Versenden
  Ausdrucken Probeabo bestellen

© JUNGE FREIHEIT Verlag GmbH & Co.  www.jungefreiheit.de  08/15 / 13. Februar 2015

Zur Lage der Geschichtswissenschaft
Kumpane des bloß Korrekten
Günter Scholdt

Im Anschluß an einen Vortrag hat mich mal ein Abiturient gefragt, ob ich ihm empfehlen könne, Geschichte zu studieren. Ich wußte nicht, welche Glücks­erwartungen er an sein Leben stellt, und antwortete etwas schroff: Zuraten könne ich bedenkenlos allen intellektuell Anspruchslosen, deren Befangenheit im Zeitgeist ihnen Konflikte erspart. Ebenso zynischen Opportunisten, denen sich im heutigen Deutschland zahlreiche lukrative, sogar institutionelle Berufschancen bieten, sowie geborenen Märtyrern oder Masochisten der Wahrheitsfindung, die fraglos auf ihre Kosten kämen. Die verbleibende Minderheit aber litte, sofern sie sich auch zeitgeschichtlich betätige, in einer vielfach verkommenen akademischen Disziplin wie der sprichwörtliche Hund.

Was veranlaßte mich zu solchen wenig ermunternden Sarkasmen? Jahrzehntelange Beobachtungen in einem Umfeld, in dem Verstöße gegen den Mainstream bei neuralgischen deutschen Themen in aller Regel geahndet werden. Zu den persönlichen Erfahrungen gehören publizistische Verdächtigungen, Internet-Attacken bzw. -Sudeleien und neuerdings zunehmend Praktiken, bei denen Gegner schlicht darauf abzielen, daß ein Unbotmäßiger überhaupt zu Wort kommt.

Das erlebte ich zuletzt in Berlin bei einer Tagung des Instituts für Staatspolitik zum Ersten Weltkrieg. Der Freiburger Emeritus Hans Fenske referierte über die alliierte Verweigerung von Friedensgesprächen, Karlheinz Weißmann über Feindbilder vom „häßlichen Deutschen“, Erik Lehnert über die „Ideen von 1914“, ich selbst über die Wandlung der „Burgfrieden-Idee“. Kurz zuvor mußten wir in einen kleineren Saal ausweichen und Dutzende weiterer Anmeldungen stornieren.

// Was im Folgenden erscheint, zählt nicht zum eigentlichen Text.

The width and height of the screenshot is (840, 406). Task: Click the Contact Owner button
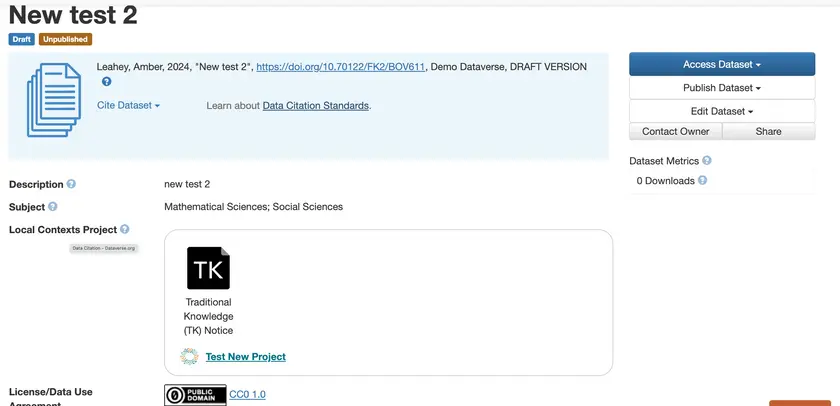(675, 131)
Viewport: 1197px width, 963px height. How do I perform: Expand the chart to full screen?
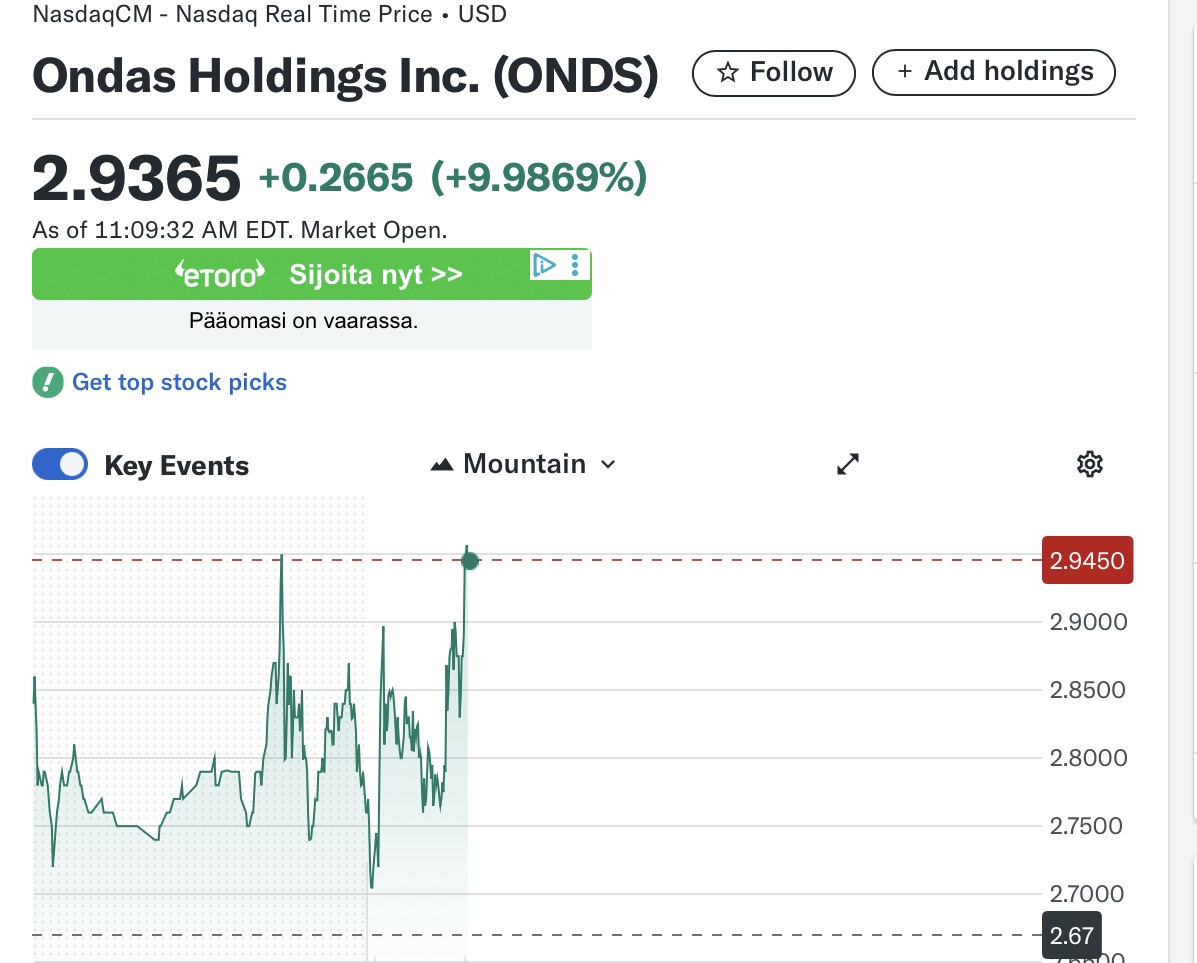pos(848,464)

Die ursprünglichen Vermieter hatten aus Angst vor durch Farbbeutel eingeleitete Antifa-Drohungen, in Verbindung mit dem wohlmeinend-erpresserischen Rat des Charlottenburger Bezirksamts, kalte Füße bekommen. Zu dieser delikaten halbseidenen Koalition von politisch Etablierten mit dem gewaltbereiten Mob paßt, daß die Berliner Technische Universität ihre Räume der Antifa für einen Kongreß zur Verfügung stellte, um weitere Meinungsverhinderungsstrategien auszubrüten.

Neigten wir zu Größenwahn, hätten wir uns, wohlig gruselnd, an der Vorstellung berauscht, welche Bedeutung plötzlich sogar Vorträge zur Zeit vor hundert Jahren erlangen, wo doch sonst Geschichte immer weniger interessiert. Humorlos betrachtet, gruselt es einem vor einem Staat, der solches fördert und ein als Heilmittel gegen Rechtsextremismus gefeiertes Modell so uferlos mißbrauchen läßt, um die Deutungsherrschaft zu bewahren.

Letzten Oktober konnte ich ähnliches in Schweinfurt beobachten, wo einschlägige gesellschaftliche Skandal-Gruppen einen Wirbel veranstalteten, um Stefan Scheil das dortige Rathaus zur Verleihung des Kronauer-Preises zu sperren. Man wolle verhindern, hieß es in der klassischen Diktion repressiver Toleranz, daß die Stadt „rechtes Denken salonfähig“ mache. Das Ganze wurde „wissenschaftlich“ unterfüttert durch ein Vorab-Verdikt von Wolfgang Benz, der Scheil, wie sich herausstellte, offenbar nicht gelesen hatte.

Nun gehört dergleichen Denunziantenstadel gegenüber Andersdenkenden hierzulande schon lange zur täglichen Einschüchterungsfolklore. Schließlich geht es bundesrepublikanischen Tugendwächtern nicht um Meinungsfreiheit, sondern fast um ihr Gegenteil, öffentlich aufgehübscht durch wohlklingende Phrasen wie „herrschaftsfreier Diskurs“ und „wehrhafte Demokratie“. Neu war allenfalls die mittlerweile eingespielte Routine, mit der scheinbar honorige Vertreter von Staat und (Kommunal-)Politik in unheiliger Allianz mit der Straße agierten, wobei sich nicht selten, unbelastet von vertiefter Kenntnis, auch Parteien, Gewerkschaften und Zeitgeist-Kleriker hinzugesellten.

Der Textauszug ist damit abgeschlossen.